Mr FitzPatrick (64), the former chairman and chief executive of Anglo Irish Bank, was last month released on bail after appearing in court charged with deceiving the failed bank’s auditors in relation to his personal loans over a six year period.

He appeared before Judge Michael Walsh at Dublin District Court charged with 12 offences between 2002 and 2007, under section 197 of the Companies Act 1990.

Six of the charges relate to Mr FitzPatrick knowingly excluding or failing to disclose the true amount of borrowings to him or persons close to him in statements to the bank’s auditors Ernst Young.

Mr FitzPatrick is alleged to have authorised arrangements “to ensure that the balance of those loans would or would appear temporarily to be reduced at year-end”.

He is alleged to have made false statements to Ernst Young in relation to a reduction to those borrowings of not less than €5.1 million on or about November 27th, 2002; and €14 million on or about November 25th, 2003.

Further such statements were made in relation to sums of not less than €23 million on or about November 23rd, 2004; €42.1 million on or about November 22nd, 2005; €60.9 million on or about December 5th, 2006; and €139.8 million on or about November 27th, 2007.

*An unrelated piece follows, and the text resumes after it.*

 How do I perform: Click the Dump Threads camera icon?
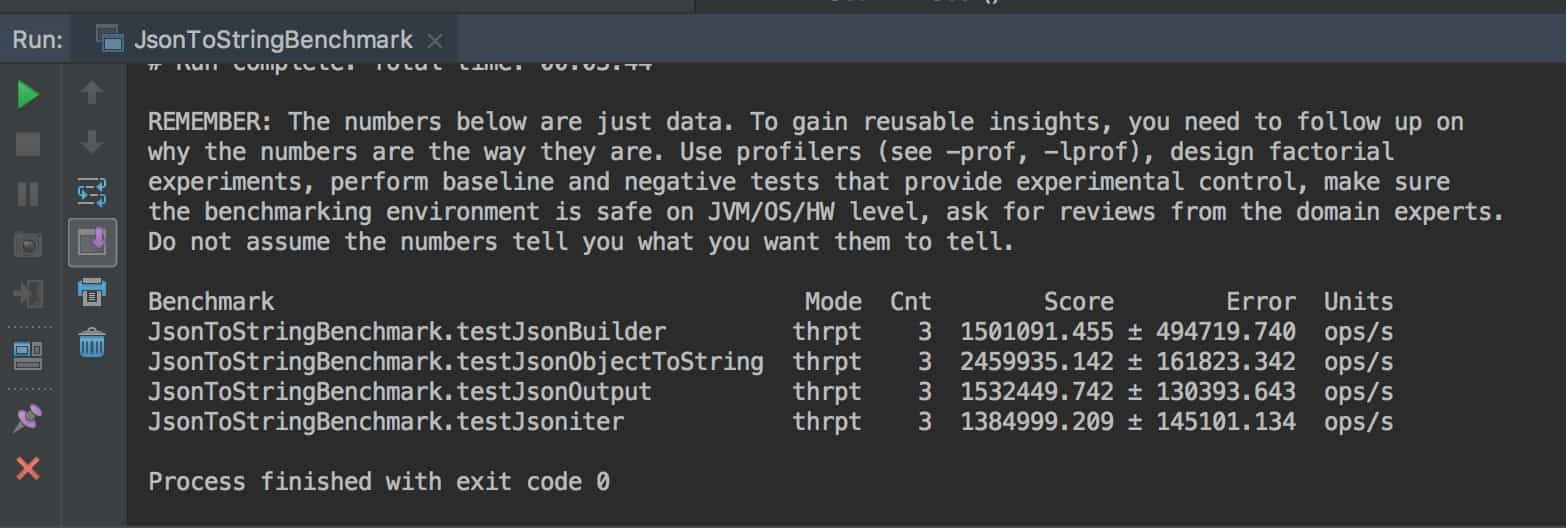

He was also charged with six counts of failing to disclose an arrangement between Anglo Irish Bank and Irish Nationwide Building Society under which the building society loaned him money between 2002 and 2007.

Mr FitzPatrick and two other former employees of the failed Anglo Irish Bank have previously appeared in court in connection with financial irregularities at the institution, now part of the Irish Bank Resolution Corporation.

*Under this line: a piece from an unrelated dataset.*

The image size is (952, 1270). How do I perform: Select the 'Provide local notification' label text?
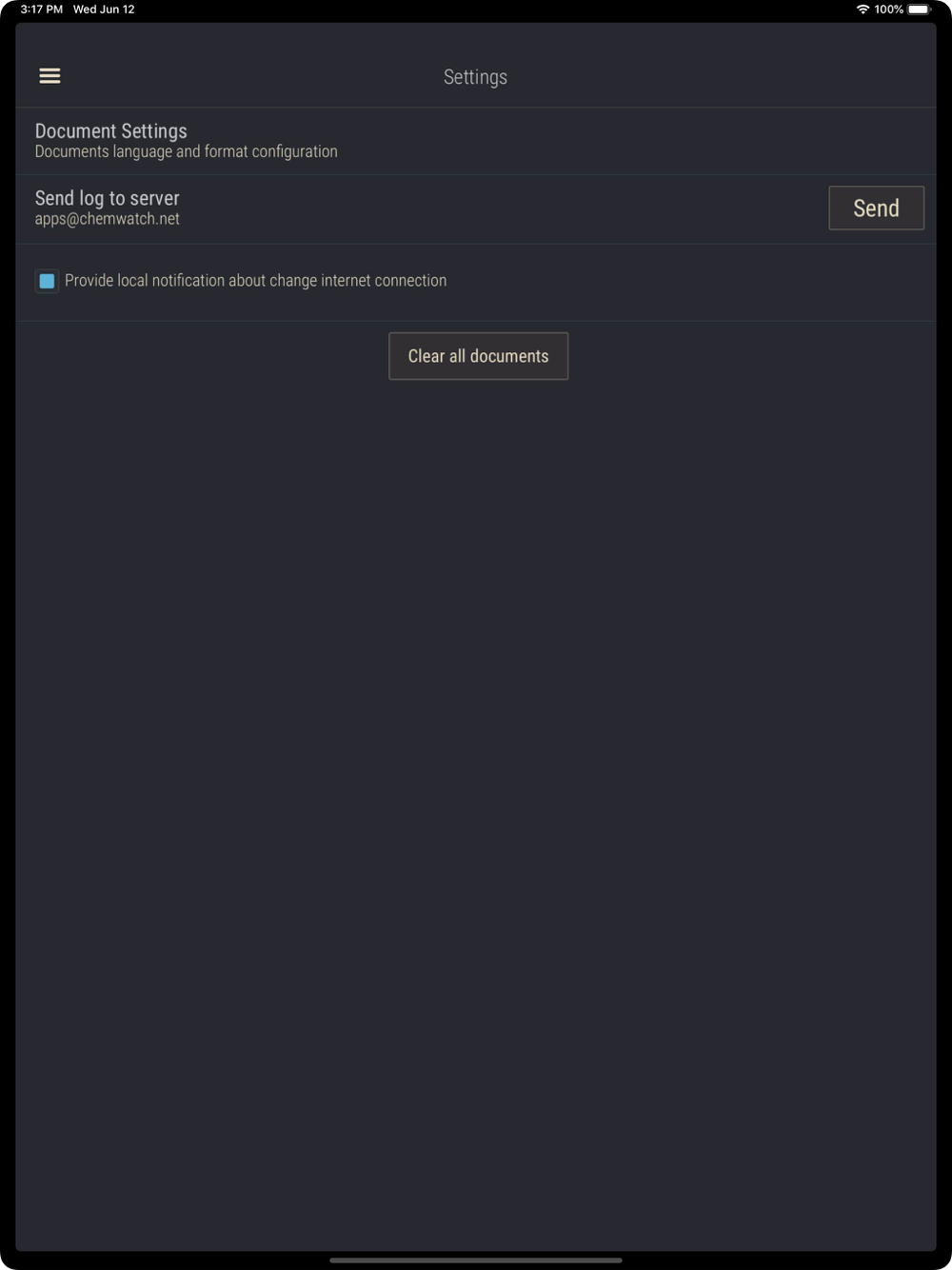[x=255, y=281]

Anglo finance director Willie McAteer and the bank’s former managing director for Ireland, Patrick Whelan, were charged in July along with Mr FitzPatrick.

The three men were charged this summer following a three- year investigation by detectives from the Garda Bureau of Fraud Investigation attached to the Office of the Director of Corporate Enforcement into alleged financial irregularities at the failed bank.

The charges allege that before Anglo was nationalised, the three men permitted the bank to “give unlawful financial assistance” to 16 individuals for the purpose of, or in connection with, a purchase by the same people of shares in the then Anglo Irish Bank Corporation.